There were some hints in the email that this wasn’t going to be my typical dismissive conversation (they want to learn from their mistake?! They’ve taken steps to address the situation?!), so I was already feeling better about the whole thing going into the call. Mr. Dekel also reached out to Jessica Metcalfe (of Beyond Buckskin), so we decided to have a conference call with the three of us. Unfortunately, Ms. Beyond Buckskin is in Canada for a visit, and her phone was being mean and wouldn’t let her call in. So I talked to Mr. Dekel on my own (but then immediately filled in Jessica afterward, don’t worry). She’s going to be following up with him next week when she’s back home.
The phone call went so much better than I could have even imagined. Elie was gracious, sincere, and kind from the beginning, and truly apologetic. He took full responsibility for the event, and said he wanted to make sure that this was something that never happened again, and wanted to learn more so he could educate his staff and colleagues. We talked about the history of representations of Native people in the US, and I even got into the issues of power and privilege at play–and the whole time, he actually listened, and understood. Such a refreshing experience.

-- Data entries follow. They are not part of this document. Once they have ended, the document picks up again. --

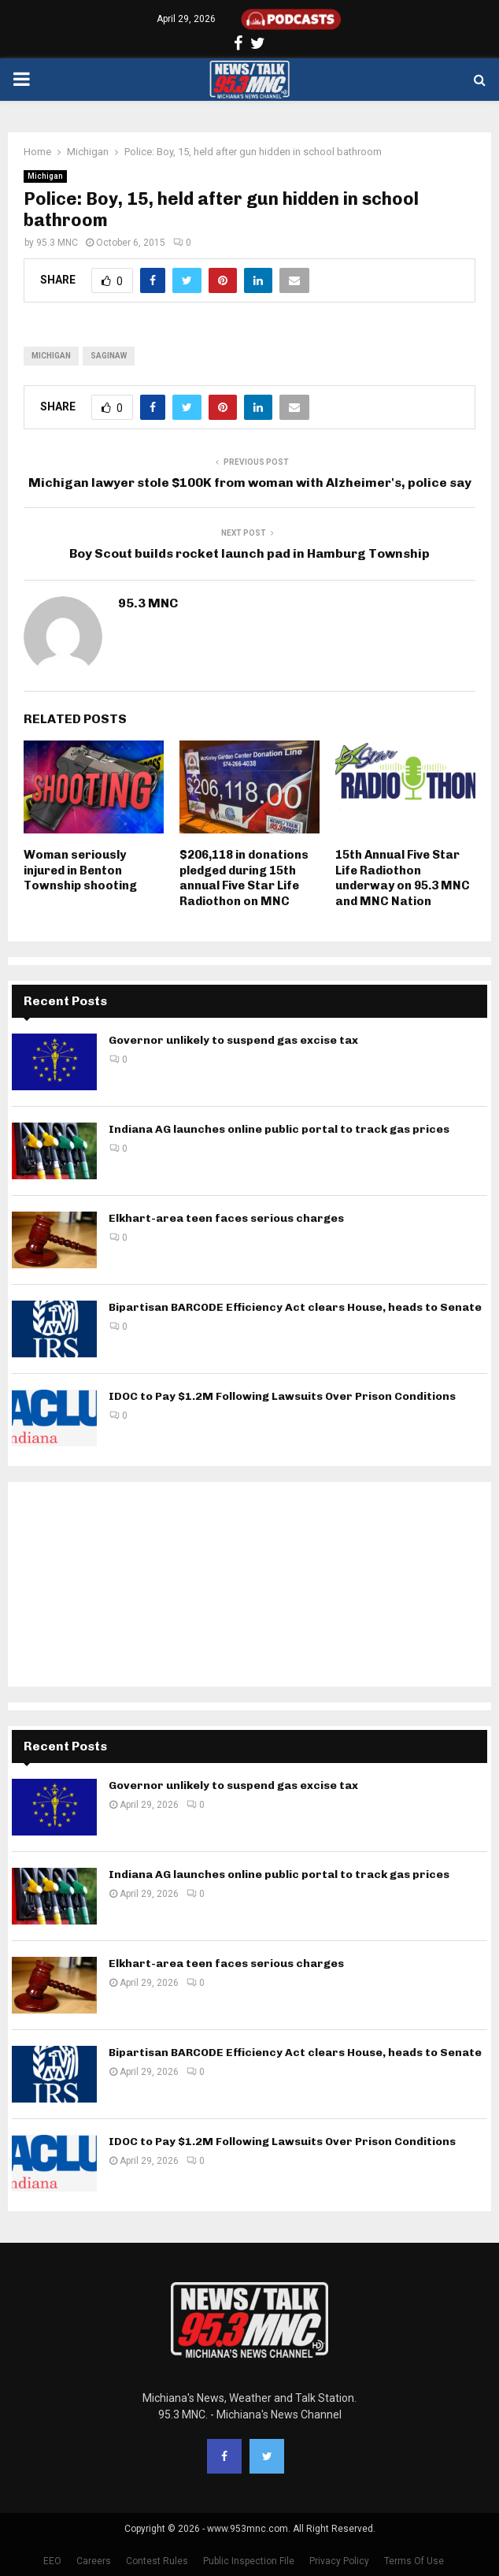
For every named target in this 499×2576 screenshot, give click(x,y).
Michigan (45, 176)
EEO (52, 2561)
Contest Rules (157, 2561)
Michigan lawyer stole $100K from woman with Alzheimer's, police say (249, 482)
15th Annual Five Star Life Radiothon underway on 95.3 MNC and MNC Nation (402, 878)
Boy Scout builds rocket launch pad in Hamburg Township (249, 553)
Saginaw (109, 355)
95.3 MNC (57, 242)
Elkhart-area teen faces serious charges (226, 1218)
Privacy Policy (339, 2561)
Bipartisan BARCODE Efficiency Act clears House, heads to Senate (295, 1307)
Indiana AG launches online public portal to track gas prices (279, 1129)
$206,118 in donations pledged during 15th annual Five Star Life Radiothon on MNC (244, 878)
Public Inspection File (248, 2561)
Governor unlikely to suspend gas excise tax (233, 1040)
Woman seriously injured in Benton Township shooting (80, 870)
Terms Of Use (414, 2561)
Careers (93, 2561)
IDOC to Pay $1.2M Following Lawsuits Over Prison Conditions (282, 1396)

I could go on and on about the call, but enough background, here are the incredible, amazing, mind-boggling action steps that the company has taken and has promised to take in the near future:
- They have already removed all of the Native inspired designs from their digital/online imprint
- The company works off a “Style Guide” that includes all of the digital art for the company, and then separate manufacturing companies license those images and turn them into products. Elie and his staff have gone through the style guide, even into the archives, and removed all of the Native imagery, meaning no future products will be produced with these images.

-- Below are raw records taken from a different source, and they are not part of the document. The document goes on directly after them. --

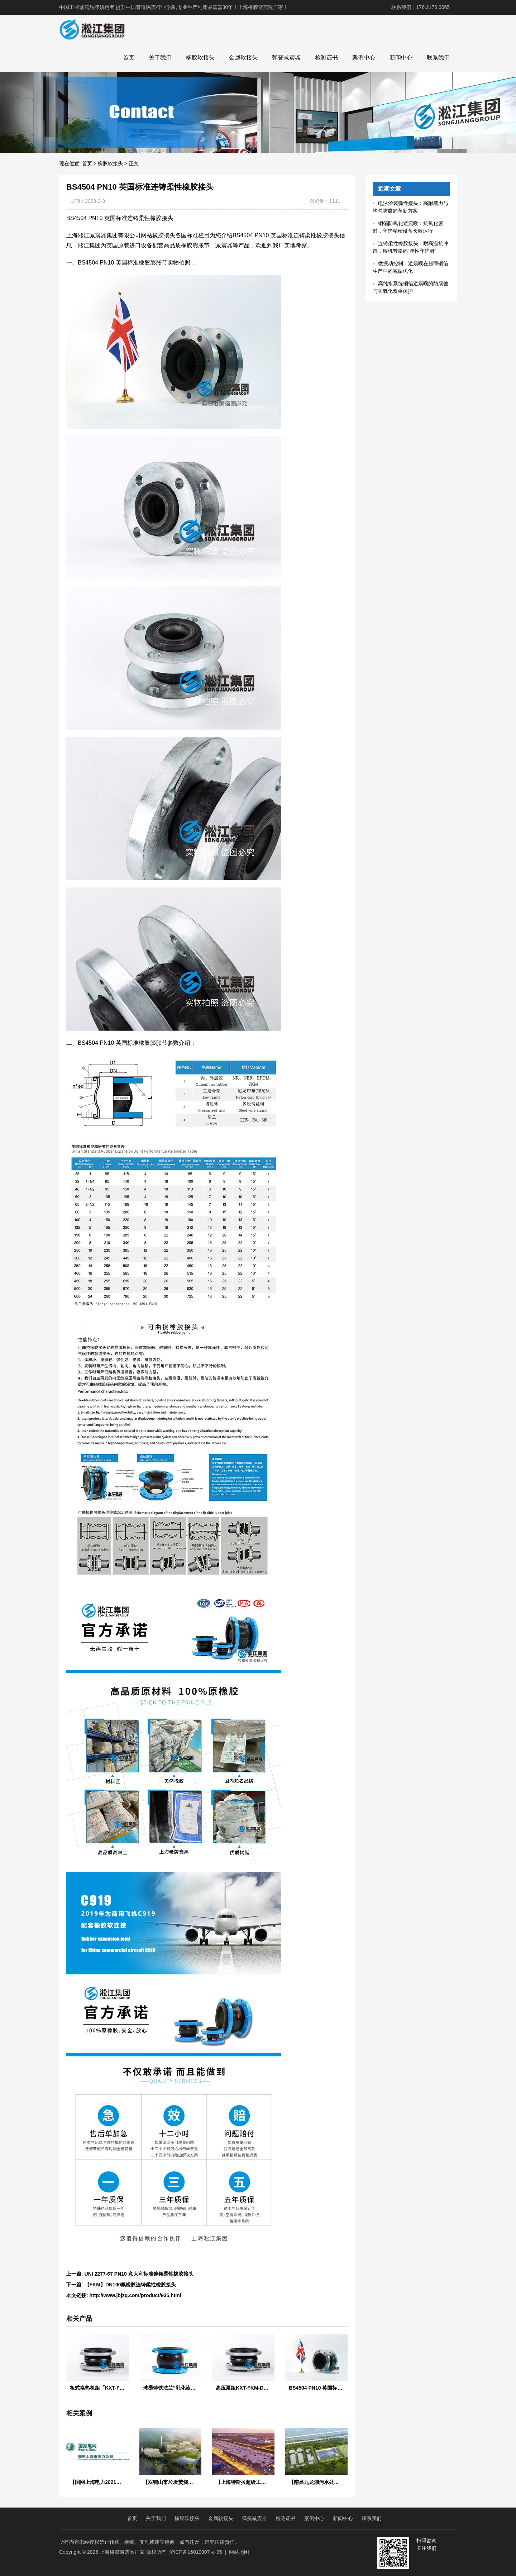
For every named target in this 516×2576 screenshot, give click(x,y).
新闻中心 (401, 57)
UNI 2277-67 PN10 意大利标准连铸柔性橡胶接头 (139, 2274)
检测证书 (326, 57)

- They have sent (or it will be sent today) a letter to all of their manufacturers and partners saying none of this artwork is authorized for use and it has been removed from their business
- Elie has invited Jessica and I to collaborate with him on a panel about the use of Native imagery in the industry to be held at the International Licensing Merchandisers Association (LIMA) conference in June. This would reach a large and incredibly influential audience all in one place.
- Paul Frank Industries would like to collaborate with a Native artist to make designs, where the proceeds would be donated to a Native cause!
Beyond Buckskin: Paul Frank’s Racist Powwow
PS–I also wanted to draw your attention to this letter released by Mr. Paul Frank, who no longer works for Paul Frank Industries. He wants to make sure we all know that he (as a person) had nothing to do with the event.